- Texto fornecido:
'''
Cinco anos depois, Aretha, com 19 anos, gravou um disco com o grupo de Ray Bryant, um dos pianistas de jazz mais blueseiros naquele início da década mágica de 1960. Ela canta e também toca piano, ao lado de Bryant.

Ouça o clássico de Gershwin It Ain’t Necessarily So, da ópera negra Porgy and Bess. A interpretação tem bastante a ver com Dinah Washington.

A Columbia, sua primeira gravadora, que a contratou ainda nos anos 1950, queria fazer dela a nova cantora sensação de jazz. Mas Aretha só encontrou o rumo definitivo em meados da década de 1960, quando passou a gravar para a Atlantic. De lá para cá, foram 18 Grammys, dezenas de milhões de discos vendidos. E o status de Rainha do Soul (ela foi coroada em 1967, em Chicago, pelo DJ Pervis Spann). São daquela década sucessos planetários como Chain of Fools, Spirit in the Dark e Think.

No final do século, 1999, saiu uma biografia autorizada de David Ritz. Insossa, oficialesca. Em 2014, Ritz publicou o verdadeiro tesouro que colhera em suas pesquisas. Apesar dos protestos de Aretha, o livro altera o modo como a conhecemos. O maior mérito do livro é mostrar o profundo, decidido engajamento político da cantora na década de 1960 – ela cantou com Mahalia em 1963 para arrecadar fundos para a Grande Marcha a Washington de Martin Luther King e apoiou publicamente Angela Davis, militante pelos direitos civis dos negros. Tudo refletido em memoráveis canções como Respect, (You Make me Feel Like) a Natural Woman e Chain of Fools, todas gravadas na Atlantic.
'''
- Trechos dos dados:
'''
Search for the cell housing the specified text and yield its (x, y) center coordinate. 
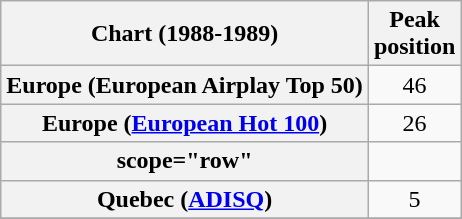
26 (414, 123)
Quebec (ADISQ) (185, 199)
Europe (European Airplay Top 50) (185, 85)
Chart (1988-1989) (185, 34)
46 (414, 85)
5 (414, 199)
Europe (European Hot 100) (185, 123)
Peakposition (414, 34)
scope="row" (185, 161)
Locate the cell with the specified text and output its [X, Y] center coordinate. 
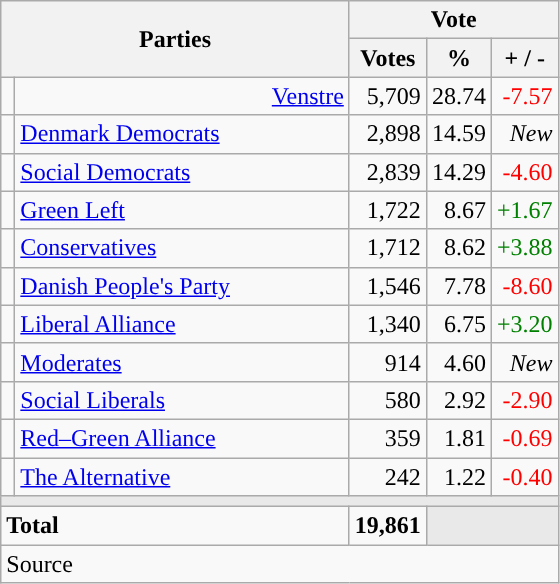
242 [388, 477]
8.67 [458, 210]
Source [280, 564]
4.60 [458, 362]
7.78 [458, 286]
14.59 [458, 134]
Conservatives [182, 248]
Red–Green Alliance [182, 438]
+3.88 [524, 248]
-0.69 [524, 438]
The Alternative [182, 477]
Social Democrats [182, 172]
Venstre [182, 96]
Total [176, 526]
Liberal Alliance [182, 324]
14.29 [458, 172]
1,722 [388, 210]
+ / - [524, 58]
1.81 [458, 438]
2,898 [388, 134]
Vote [454, 20]
5,709 [388, 96]
1,712 [388, 248]
6.75 [458, 324]
+3.20 [524, 324]
+1.67 [524, 210]
8.62 [458, 248]
% [458, 58]
-2.90 [524, 400]
Social Liberals [182, 400]
Denmark Democrats [182, 134]
-4.60 [524, 172]
Green Left [182, 210]
-8.60 [524, 286]
Votes [388, 58]
1.22 [458, 477]
580 [388, 400]
19,861 [388, 526]
-0.40 [524, 477]
914 [388, 362]
Parties [176, 39]
-7.57 [524, 96]
1,340 [388, 324]
Moderates [182, 362]
1,546 [388, 286]
359 [388, 438]
2.92 [458, 400]
Danish People's Party [182, 286]
2,839 [388, 172]
28.74 [458, 96]
Detect which cell encompasses the target text, then output its (x, y) center coordinate. 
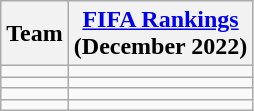
FIFA Rankings(December 2022) (160, 34)
Team (35, 34)
Find where the given text appears and provide that cell's center as (x, y) coordinate. 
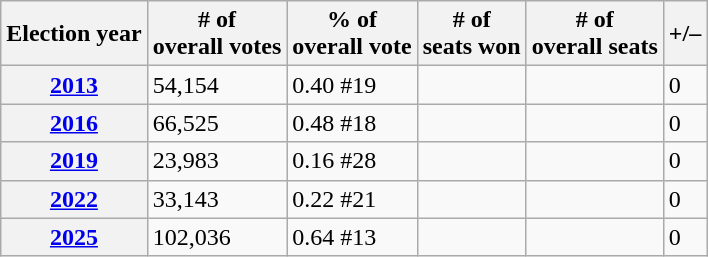
2013 (74, 85)
2025 (74, 237)
% ofoverall vote (352, 34)
# ofoverall seats (594, 34)
23,983 (217, 161)
0.64 #13 (352, 237)
0.40 #19 (352, 85)
33,143 (217, 199)
0.16 #28 (352, 161)
2022 (74, 199)
0.22 #21 (352, 199)
54,154 (217, 85)
+/– (684, 34)
102,036 (217, 237)
Election year (74, 34)
# ofoverall votes (217, 34)
# ofseats won (472, 34)
0.48 #18 (352, 123)
66,525 (217, 123)
2016 (74, 123)
2019 (74, 161)
Locate the cell with the specified text and output its (x, y) center coordinate. 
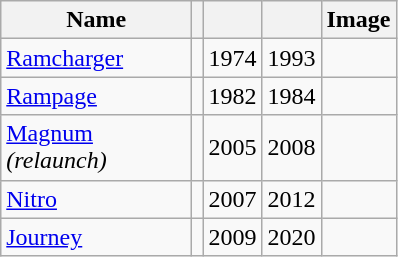
1993 (292, 58)
Nitro (96, 199)
2009 (232, 237)
2008 (292, 148)
2020 (292, 237)
Name (96, 20)
Rampage (96, 96)
1982 (232, 96)
2007 (232, 199)
1974 (232, 58)
2005 (232, 148)
2012 (292, 199)
Journey (96, 237)
Magnum(relaunch) (96, 148)
Ramcharger (96, 58)
Image (358, 20)
1984 (292, 96)
Return the (X, Y) coordinate for the center point of the cell that contains the specified text.  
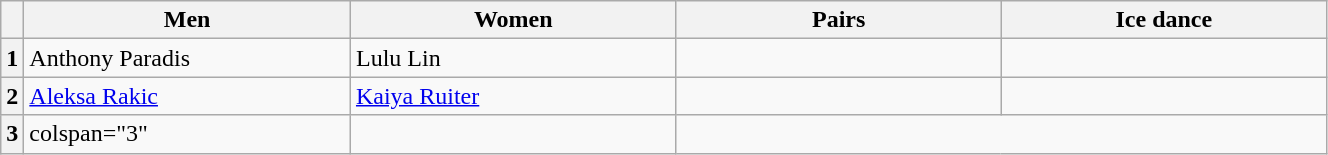
Pairs (838, 20)
Aleksa Rakic (188, 96)
Kaiya Ruiter (513, 96)
Lulu Lin (513, 58)
1 (12, 58)
Women (513, 20)
colspan="3" (188, 134)
Anthony Paradis (188, 58)
2 (12, 96)
Ice dance (1164, 20)
Men (188, 20)
3 (12, 134)
Determine the [X, Y] coordinate at the center of the cell enclosing the given text.  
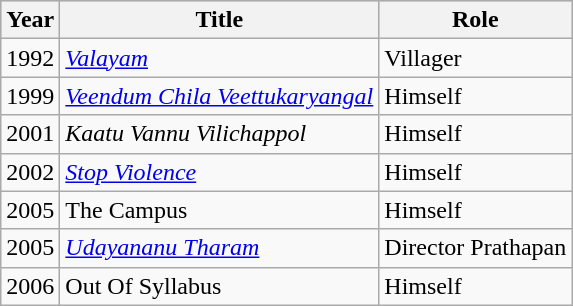
Role [476, 20]
Kaatu Vannu Vilichappol [220, 134]
Veendum Chila Veettukaryangal [220, 96]
Director Prathapan [476, 248]
1992 [30, 58]
Out Of Syllabus [220, 286]
Year [30, 20]
Title [220, 20]
2001 [30, 134]
1999 [30, 96]
2006 [30, 286]
Udayananu Tharam [220, 248]
2002 [30, 172]
Villager [476, 58]
The Campus [220, 210]
Stop Violence [220, 172]
Valayam [220, 58]
Detect which cell encompasses the target text, then output its (X, Y) center coordinate. 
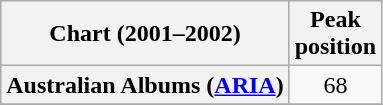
'''
- Objetivo: Extraia do texto sobre Aretha, sem mudar nada, o trecho que começa nas palavras "Cinco anos depois, Aretha, com" e vai até "lado de Bryant.", incluindo essas palavras.

- Resposta escrita:
Cinco anos depois, Aretha, com 19 anos, gravou um disco com o grupo de Ray Bryant, um dos pianistas de jazz mais blueseiros naquele início da década mágica de 1960. Ela canta e também toca piano, ao lado de Bryant.